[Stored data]
________________________________________

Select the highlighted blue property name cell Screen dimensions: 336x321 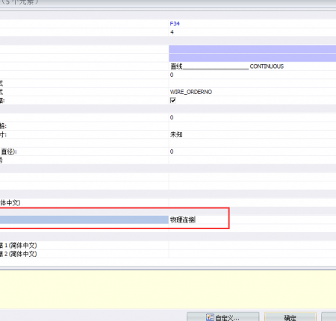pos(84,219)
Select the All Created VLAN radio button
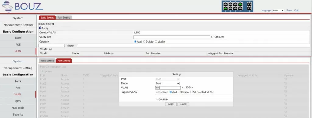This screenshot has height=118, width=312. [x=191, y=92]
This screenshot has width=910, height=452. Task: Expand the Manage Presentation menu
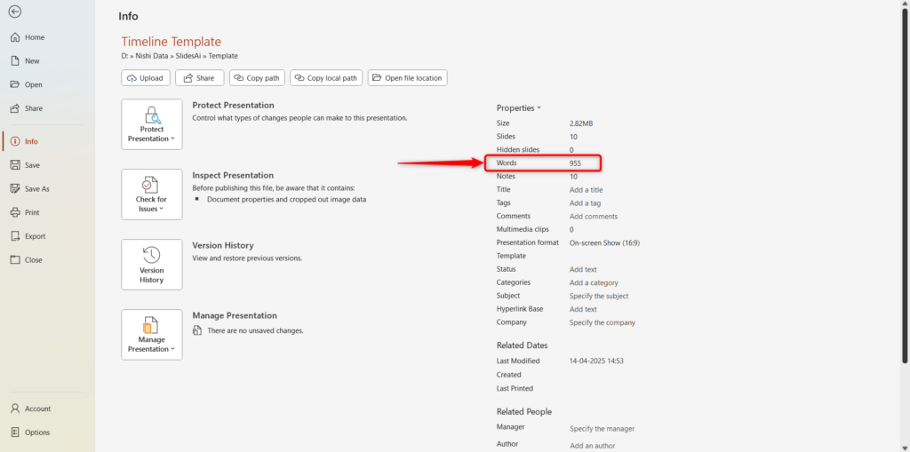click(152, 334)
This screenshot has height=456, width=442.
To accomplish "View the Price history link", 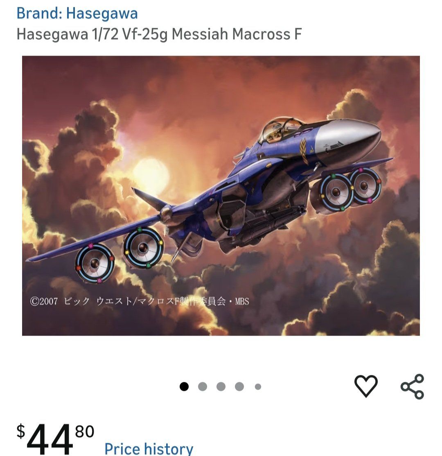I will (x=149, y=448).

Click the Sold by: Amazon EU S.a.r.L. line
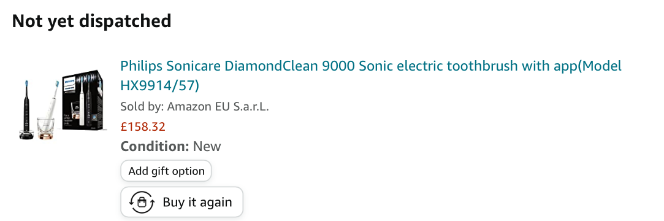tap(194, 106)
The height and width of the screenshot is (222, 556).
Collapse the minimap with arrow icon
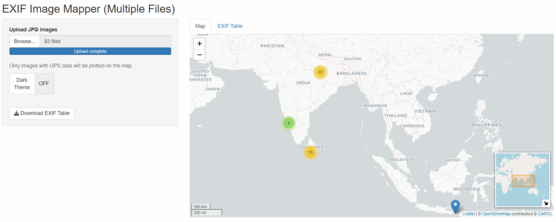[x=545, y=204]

________________________________________

EXERCISE DESCRIPTION – The expected output is an exact copy of the lines from the one with "Click the Sold by: Amazon EU S.a.r.L. line" to the final line of the entries above, pictures excepted; please include both ends.

ANSWER TO THIS PROBLEM –
Click the Sold by: Amazon EU S.a.r.L. line
tap(194, 106)
The height and width of the screenshot is (222, 556).
Collapse the minimap with arrow icon
[x=545, y=204]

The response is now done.